SAWG’s vote to delay a revision request (RR642) until SPP completes its load-hosting capacity tool (LHCT) next year, giving applicable transmission owners three months to review the tool’s data. SAWG is working to implement the Holistic Integrated Tariff Teams’ directive to modify Attachment AQ of the tariff so SPP can proactively perform analysis to determine how much load can be accommodated at each node on the system without incremental investment (load hosting capacity assessment). 

The Market Working Group’s recommendation (RR638) to remove the exemption for day-ahead reliability unit commitment self-commits.

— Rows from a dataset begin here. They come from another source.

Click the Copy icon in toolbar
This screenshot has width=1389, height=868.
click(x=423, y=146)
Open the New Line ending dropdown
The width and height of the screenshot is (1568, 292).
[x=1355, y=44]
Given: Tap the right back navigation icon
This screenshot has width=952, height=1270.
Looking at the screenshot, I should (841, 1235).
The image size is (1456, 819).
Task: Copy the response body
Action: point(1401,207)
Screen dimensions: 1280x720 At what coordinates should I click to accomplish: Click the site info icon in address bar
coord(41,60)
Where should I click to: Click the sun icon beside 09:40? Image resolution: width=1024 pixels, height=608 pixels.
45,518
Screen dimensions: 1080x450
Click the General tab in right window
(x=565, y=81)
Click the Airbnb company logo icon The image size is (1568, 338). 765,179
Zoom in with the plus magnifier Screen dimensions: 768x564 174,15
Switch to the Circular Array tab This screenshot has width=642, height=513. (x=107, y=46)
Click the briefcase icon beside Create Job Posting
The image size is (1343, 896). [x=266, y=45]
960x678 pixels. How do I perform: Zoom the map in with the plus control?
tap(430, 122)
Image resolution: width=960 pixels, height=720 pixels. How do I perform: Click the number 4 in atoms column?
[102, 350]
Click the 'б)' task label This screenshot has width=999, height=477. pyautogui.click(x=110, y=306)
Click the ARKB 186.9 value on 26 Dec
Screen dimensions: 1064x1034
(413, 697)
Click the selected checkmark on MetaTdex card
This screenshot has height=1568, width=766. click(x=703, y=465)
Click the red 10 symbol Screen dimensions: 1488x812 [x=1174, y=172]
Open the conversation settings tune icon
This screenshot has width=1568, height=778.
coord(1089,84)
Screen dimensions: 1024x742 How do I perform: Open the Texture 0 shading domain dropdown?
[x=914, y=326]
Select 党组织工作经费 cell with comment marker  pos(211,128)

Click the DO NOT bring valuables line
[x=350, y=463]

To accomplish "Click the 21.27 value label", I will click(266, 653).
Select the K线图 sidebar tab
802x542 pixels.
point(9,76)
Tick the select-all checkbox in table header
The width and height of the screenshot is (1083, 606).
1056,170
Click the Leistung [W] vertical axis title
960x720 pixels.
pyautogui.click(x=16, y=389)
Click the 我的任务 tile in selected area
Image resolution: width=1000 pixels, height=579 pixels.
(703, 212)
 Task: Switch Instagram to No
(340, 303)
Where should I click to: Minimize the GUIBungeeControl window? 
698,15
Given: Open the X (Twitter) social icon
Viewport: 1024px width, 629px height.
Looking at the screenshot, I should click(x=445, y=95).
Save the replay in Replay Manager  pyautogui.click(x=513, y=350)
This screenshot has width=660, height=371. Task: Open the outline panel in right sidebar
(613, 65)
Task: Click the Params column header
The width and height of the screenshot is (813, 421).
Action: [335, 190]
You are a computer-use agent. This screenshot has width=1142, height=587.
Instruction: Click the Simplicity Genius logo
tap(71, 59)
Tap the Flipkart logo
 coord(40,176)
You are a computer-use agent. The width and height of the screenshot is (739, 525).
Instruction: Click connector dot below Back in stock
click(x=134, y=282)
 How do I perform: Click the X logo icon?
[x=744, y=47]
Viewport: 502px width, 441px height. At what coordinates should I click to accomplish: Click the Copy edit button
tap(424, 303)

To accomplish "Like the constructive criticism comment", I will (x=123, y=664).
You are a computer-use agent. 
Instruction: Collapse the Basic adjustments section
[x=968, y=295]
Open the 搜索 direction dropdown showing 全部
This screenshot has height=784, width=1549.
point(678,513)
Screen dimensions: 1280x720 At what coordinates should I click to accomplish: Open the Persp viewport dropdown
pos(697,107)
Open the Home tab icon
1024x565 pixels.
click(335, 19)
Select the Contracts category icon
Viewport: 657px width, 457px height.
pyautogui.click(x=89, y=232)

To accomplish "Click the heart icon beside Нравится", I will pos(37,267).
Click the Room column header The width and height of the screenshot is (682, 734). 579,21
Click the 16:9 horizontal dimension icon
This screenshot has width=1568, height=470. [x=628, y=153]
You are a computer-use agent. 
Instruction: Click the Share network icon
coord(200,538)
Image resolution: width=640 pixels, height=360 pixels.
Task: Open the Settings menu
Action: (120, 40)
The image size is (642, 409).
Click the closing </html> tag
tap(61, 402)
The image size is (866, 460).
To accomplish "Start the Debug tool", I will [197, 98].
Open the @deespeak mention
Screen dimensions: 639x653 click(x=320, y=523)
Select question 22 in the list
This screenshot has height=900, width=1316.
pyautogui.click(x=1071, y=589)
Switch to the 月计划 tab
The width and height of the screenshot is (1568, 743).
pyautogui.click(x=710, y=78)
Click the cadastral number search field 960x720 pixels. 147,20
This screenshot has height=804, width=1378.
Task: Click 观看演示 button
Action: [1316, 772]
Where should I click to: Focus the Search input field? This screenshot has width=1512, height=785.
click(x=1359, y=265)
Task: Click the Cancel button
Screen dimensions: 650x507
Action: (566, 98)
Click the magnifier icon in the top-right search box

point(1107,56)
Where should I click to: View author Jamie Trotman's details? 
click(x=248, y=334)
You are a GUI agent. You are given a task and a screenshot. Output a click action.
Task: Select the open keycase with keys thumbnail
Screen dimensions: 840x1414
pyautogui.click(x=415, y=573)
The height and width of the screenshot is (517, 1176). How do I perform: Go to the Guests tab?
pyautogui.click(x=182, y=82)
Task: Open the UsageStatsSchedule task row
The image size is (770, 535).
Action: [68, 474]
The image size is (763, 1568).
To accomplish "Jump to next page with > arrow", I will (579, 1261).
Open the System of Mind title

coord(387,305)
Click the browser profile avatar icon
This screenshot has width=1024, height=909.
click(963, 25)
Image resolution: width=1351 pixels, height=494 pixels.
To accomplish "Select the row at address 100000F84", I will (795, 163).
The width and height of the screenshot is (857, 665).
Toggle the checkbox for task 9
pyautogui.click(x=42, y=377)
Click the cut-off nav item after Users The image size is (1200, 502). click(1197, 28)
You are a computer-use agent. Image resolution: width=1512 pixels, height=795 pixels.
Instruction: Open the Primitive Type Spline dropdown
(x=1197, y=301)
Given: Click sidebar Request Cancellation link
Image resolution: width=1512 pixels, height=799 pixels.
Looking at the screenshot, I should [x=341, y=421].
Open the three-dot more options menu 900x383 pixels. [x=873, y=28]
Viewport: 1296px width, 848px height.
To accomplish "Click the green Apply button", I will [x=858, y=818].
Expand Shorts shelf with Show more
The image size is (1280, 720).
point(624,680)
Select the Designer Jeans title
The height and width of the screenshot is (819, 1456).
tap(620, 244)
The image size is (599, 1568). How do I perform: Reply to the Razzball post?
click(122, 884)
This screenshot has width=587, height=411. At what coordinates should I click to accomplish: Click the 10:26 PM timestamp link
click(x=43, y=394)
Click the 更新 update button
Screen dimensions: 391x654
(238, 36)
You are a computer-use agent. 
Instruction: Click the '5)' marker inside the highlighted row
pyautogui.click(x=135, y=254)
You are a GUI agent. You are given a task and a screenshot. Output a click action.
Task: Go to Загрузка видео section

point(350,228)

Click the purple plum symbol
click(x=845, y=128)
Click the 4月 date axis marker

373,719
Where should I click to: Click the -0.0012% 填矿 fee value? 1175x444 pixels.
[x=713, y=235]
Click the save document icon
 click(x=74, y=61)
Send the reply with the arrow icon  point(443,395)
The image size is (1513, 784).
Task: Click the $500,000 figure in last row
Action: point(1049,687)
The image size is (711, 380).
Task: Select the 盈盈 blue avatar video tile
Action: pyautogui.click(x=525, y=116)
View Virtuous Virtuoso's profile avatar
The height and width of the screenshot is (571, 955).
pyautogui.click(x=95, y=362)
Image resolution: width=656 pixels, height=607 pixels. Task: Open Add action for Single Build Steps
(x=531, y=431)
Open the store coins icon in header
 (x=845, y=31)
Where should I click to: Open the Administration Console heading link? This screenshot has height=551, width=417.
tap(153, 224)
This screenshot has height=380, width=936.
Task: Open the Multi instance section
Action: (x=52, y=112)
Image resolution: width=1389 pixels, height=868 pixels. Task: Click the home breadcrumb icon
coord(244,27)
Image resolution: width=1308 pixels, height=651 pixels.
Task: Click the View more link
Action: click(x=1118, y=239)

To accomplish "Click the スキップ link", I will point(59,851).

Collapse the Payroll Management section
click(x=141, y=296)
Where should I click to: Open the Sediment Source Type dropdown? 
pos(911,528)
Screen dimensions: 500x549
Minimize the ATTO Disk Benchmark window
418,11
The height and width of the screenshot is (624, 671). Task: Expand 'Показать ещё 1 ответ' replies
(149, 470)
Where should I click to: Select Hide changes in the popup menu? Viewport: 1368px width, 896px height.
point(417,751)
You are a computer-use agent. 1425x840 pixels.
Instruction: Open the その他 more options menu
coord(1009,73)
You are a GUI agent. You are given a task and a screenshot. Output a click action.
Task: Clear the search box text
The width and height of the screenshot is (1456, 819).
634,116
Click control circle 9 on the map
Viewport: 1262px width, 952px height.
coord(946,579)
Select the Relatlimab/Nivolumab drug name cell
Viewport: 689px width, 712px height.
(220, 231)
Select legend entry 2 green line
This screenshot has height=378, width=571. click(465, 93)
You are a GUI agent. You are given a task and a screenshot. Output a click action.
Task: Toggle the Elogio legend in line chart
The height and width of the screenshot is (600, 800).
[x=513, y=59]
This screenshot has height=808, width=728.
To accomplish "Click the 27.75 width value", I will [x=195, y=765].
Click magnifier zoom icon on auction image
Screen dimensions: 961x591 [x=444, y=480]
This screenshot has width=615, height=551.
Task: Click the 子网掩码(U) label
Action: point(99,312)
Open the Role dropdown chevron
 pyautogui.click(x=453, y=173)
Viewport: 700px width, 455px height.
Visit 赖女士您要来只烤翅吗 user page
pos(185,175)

It said the removal will mitigate market manipulation by resources intentionally switching between “self” status and “market” status to increase their make-whole payments and help the market reach a more economical solution with more accurate information. 

MOPC’s consent agenda included SPP’s annual violation relaxation limit analysis; the Project Cost Working Group’s in-service date delay report; the 2025 Integrated Transmission Planning assessment scope; and nine RRs that, if approved by the Board of Directors, would: 

    • RR545: Add language clarifying the objectives and initiation of a high-priority study and provide additional flexibility when developing the scope by removing the requirement to perform economic analysis and expanding on the current requirement to only conform to the ITP Planning Manual’s requirements. 
    • RR630: Add Tri-State Generation and Transmission’s various zones in the Western Interconnection to zones that will be a part of the SPP West Region. 
    • RR641: Clarify that self-committing resources contributing to the make-whole payment distribution volume is not only referring to energy storage resources but to all resource types. 
    • RR644: Remove expired or terminated grandfathered agreements from the list of GFAs and update any termination dates or any changes in buying or selling parties as part of the annual update. 
    • RR645: Update the ITP manual by considering aging infrastructure in transmission planning solutions by accounting for avoided or deferred reliability transmission facilities and aging infrastructure replacement. 
    • RR646: Update the ITP manual’s contingency screening criteria in the constraint assessment from 25% loading to 10% loading for 200-kV and above systems. 
    • RR647: Increase the cap under Schedule 1-A (Recoverable Costs) from $0.465/MWh to $0.515/MWh.  
    • RR648: Remove the regulation-up and regulation-down mileage factors from the applicable mitigated offer calculation and clarify terminology to match the supporting calculation for uncompensated costs for offline uncertainty. 
    • RR649: Add value to the network resource interconnection service (NRIS) product by creating an expedited process for designating new network and designated resources outside of the aggregate transmission service study process. It also would revise the generator interconnection study process for new NRIS requests, define deliverability areas and allow existing resources that meet eligibility requirements to use the expedited process.